→ WHAT YOU ARE ASKED TO DO: Find every line in the records below that holds the word "dimensions", and copy each one.

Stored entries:
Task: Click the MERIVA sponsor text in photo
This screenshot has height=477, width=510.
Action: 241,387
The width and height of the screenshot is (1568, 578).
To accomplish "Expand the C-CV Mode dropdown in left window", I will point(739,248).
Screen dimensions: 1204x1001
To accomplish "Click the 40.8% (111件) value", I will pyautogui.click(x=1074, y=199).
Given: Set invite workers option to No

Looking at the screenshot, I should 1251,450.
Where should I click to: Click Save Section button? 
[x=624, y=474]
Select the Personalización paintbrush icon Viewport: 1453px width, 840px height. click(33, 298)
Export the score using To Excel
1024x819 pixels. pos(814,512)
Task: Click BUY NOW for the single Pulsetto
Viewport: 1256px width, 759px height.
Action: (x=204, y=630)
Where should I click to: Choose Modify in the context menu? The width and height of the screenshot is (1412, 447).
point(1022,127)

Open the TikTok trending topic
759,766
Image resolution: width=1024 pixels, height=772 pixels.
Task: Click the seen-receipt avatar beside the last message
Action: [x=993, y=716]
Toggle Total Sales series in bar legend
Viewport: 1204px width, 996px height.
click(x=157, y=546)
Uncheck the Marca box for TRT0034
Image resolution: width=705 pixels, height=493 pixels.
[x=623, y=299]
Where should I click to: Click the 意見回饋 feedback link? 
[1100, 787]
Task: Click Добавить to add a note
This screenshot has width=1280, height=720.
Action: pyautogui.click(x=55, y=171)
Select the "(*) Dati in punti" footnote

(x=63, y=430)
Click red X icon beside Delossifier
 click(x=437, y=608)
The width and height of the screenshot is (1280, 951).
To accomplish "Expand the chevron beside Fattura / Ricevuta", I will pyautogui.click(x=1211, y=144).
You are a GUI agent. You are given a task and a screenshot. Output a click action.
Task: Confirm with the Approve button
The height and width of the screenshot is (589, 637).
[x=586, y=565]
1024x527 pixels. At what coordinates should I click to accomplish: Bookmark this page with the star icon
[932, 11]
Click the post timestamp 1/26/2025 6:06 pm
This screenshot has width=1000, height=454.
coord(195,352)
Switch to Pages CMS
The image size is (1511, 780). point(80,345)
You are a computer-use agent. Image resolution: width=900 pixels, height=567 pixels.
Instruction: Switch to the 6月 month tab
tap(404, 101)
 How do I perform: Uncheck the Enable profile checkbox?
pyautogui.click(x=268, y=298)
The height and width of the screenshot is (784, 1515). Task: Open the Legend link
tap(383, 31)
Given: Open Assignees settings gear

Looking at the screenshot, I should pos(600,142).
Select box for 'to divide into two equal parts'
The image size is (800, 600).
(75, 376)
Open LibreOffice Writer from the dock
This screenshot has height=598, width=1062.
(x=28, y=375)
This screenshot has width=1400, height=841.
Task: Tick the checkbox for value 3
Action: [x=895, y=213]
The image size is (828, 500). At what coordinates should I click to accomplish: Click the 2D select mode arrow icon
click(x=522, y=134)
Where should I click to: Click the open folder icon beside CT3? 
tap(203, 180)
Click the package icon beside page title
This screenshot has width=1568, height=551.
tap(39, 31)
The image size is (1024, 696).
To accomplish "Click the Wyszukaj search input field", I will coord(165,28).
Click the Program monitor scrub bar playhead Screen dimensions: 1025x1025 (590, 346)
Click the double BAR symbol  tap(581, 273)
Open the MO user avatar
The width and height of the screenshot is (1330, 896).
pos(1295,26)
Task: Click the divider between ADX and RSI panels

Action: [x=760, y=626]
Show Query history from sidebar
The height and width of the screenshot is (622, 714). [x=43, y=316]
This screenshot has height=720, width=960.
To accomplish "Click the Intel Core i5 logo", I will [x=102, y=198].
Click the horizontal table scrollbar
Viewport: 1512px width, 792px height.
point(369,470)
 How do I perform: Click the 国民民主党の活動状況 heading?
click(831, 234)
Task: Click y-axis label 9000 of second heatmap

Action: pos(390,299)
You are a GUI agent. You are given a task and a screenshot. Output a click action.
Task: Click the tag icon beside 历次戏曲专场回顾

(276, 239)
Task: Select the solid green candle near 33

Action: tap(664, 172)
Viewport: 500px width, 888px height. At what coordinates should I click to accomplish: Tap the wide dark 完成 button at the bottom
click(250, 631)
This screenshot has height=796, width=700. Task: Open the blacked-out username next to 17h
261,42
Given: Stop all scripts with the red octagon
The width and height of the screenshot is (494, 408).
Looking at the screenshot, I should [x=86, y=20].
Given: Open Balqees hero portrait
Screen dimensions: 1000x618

→ OUTPUT FOR THIS TASK:
Screen dimensions: 1204x1001
Click the Program monitor scrub bar playhead Screen dimensions: 1025x1025 (590, 346)
Screen dimensions: 1000x618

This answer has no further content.